As áreas destinadas para a produção agrícola no estado, de acordo com dados da Companhia Nacional de Abastecimento (Conab), aumentaram 2676%, entre 1976 e 2010. O crescimento do setor, inclusive, passou a ocorrer de forma mais contundente, e não por coincidência, com a ascendente desgraça que se abateu, sobretudo a partir da segunda metade do século 20, sobre as populações indígenas no estado, chegando aos mais recentes dados: em 12 anos, 390 indígenas foram assassinados e outros 586 se suicidaram. A mesma seta estatística que enche de cifras os olhos do agronegócio é a que tira lágrimas dos olhos de famílias indígenas.

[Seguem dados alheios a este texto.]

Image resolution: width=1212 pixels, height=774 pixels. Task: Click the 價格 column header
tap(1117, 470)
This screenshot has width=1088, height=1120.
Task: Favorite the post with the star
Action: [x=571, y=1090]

A territorialização do capital agropecuário no MS não tem limites. Não estamos falando apenas do reinado do boi. Conforme a Federação da Agricultura e Pecuária do MS (Famasul), a área total do estado usada pelo agronegócio, em 2013, era de 35.715.100 milhões de hectares. No entanto, a cada ano, mais hectares são incorporados às estatísticas do agronegócio. A Associação dos Produtores de Bioenergia do Mato Grosso do Sul (BioSul) afirma que a área plantada de cana-de-açúcar aumentou em quase 11% nos últimos anos. Enquanto os usineiros avançam com suas cercas, as demarcações no Mato Grosso do Sul estão há anos paralisadas e até com grupos de trabalho (GT) da Funai desconstituídos sem nenhuma explicação aos indígenas.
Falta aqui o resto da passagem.